**PASSAGE PROVIDED**

□ □ □ □ □ □ □

Payment Problems as Patients Lose Coverage due to COVID

Leigh Page

July 14, 2020

Editor's note: Find the latest COVID-19 news and guidance in Medscape's Coronavirus Resource Center.

Percy Erachshaw, DO, a general surgeon, was happy and encouraged when New York City started to open up a bit during the COVID outbreak and patients began coming back into doctors' offices and having online visits.

But Erachshaw, like many physicians nationwide, is quickly learning that the insurer payments he's expecting may be a thing of the past.

"The patient volume is back," said Erachshaw, who manages four practice sites in Brooklyn and Queens, New York. Two of the sites that had been closed for 2 or 3 months recently reopened.

However, "I have patients who don't have insurance coverage anymore. They lost their jobs, but they are my long-term patients, so I can't turn them away."

Many of these patients need help getting on Medicaid, but Erachshaw doesn't have enough staff to help them. Much of his former staff left the practice and are not returning. With unemployment benefits temporarily enhanced by federal dollars, "They discovered they were making more money staying at home than working," he said.

Many Patients Lost Healthcare Coverage

Because of layoffs during the COVID-19 crisis, an estimated 12.7 million Americans lost employer coverage from early March to May 1.

□ □ □ □ □ □ □

**DATA**
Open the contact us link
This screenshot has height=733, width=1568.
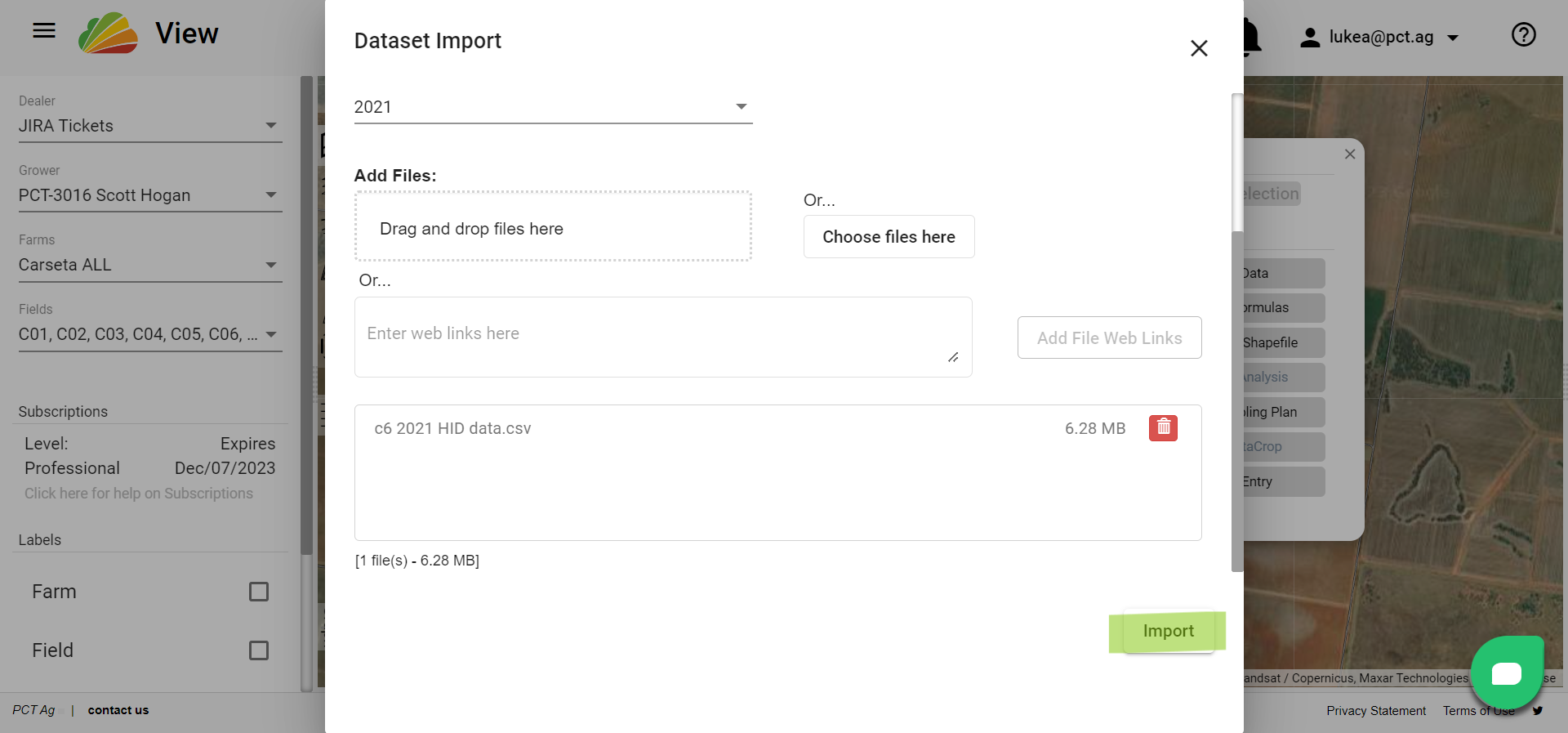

□ □ □ □ □ □ □

**PROBLEMS TO SOLVE**
1) In the article on payment problems, write out the text from "Editor's note: Find" to "months recently reopened.", substituting "clients" for "patients".
2) According to the article on patients losing coverage, how many Americans lost employer coverage from early March to May 1?
3) Continue the article on patients losing coverage due to COVID from where it stops.

**OUTPUTS FOR THE TASKS**
1)
Editor's note: Find the latest COVID-19 news and guidance in Medscape's Coronavirus Resource Center.

Percy Erachshaw, DO, a general surgeon, was happy and encouraged when New York City started to open up a bit during the COVID outbreak and clients began coming back into doctors' offices and having online visits.

But Erachshaw, like many physicians nationwide, is quickly learning that the insurer payments he's expecting may be a thing of the past.

"The patient volume is back," said Erachshaw, who manages four practice sites in Brooklyn and Queens, New York. Two of the sites that had been closed for 2 or 3 months recently reopened.

2) An estimated 12.7 million Americans.

3)
Even some workers who have not been laid off may lose coverage. Although the Affordable Care Act requires large employers to provide health insurance, small businesses can cancel coverage.

"Depending on how long the high unemployment lasts, practices could have many more uninsured patients," said Lori Foley, managing principal in Atlanta, Georgia, for PYA, a national healthcare consulting and accounting firm.

Patients who lose coverage have the option of buying their own insurance, but in many cases, Foley says, they can't afford to do so. "Premiums for individual health insurance can be expensive, and laid-off workers may not have been saving for that, because they did not expect to be laid off," she said.

Indeed, many people simply don't have the funds to take out a new insurance policy. According to one analysis, 40% of Americans do not have $400 to cover unexpected expenses.

How Your Income Will Change as Patients Tighten Up

Don't expect patients who have been laid off to turn up at your office with a new form of coverage, says Kathryn I. Moghadas, a healthcare consultant in Winter Springs, Florida. "They're not going to run out and get new coverage," she said. "If they come in, they'll want to use their credit cards and negotiate a cheaper rate with the office."

Many people who are still working are concerned about their finances or about getting the virus, so they're limiting their medical care. Health insurers Humana and Aetna recently noted that use of medical services has plummeted by at least 30%.

High deductibles, which have become increasingly common, also incentivize people to cut back on care, particularly at the beginning of the year, before they have met their deductible. Among workers who have a health insurance deductible, the average deductible is $1655 this year.

Many patients are selecting health services on the basis of price. More hospitals are providing their prices online and even offer tools to calculate payment estimates. Patients also have begun to expect price quotes from practices.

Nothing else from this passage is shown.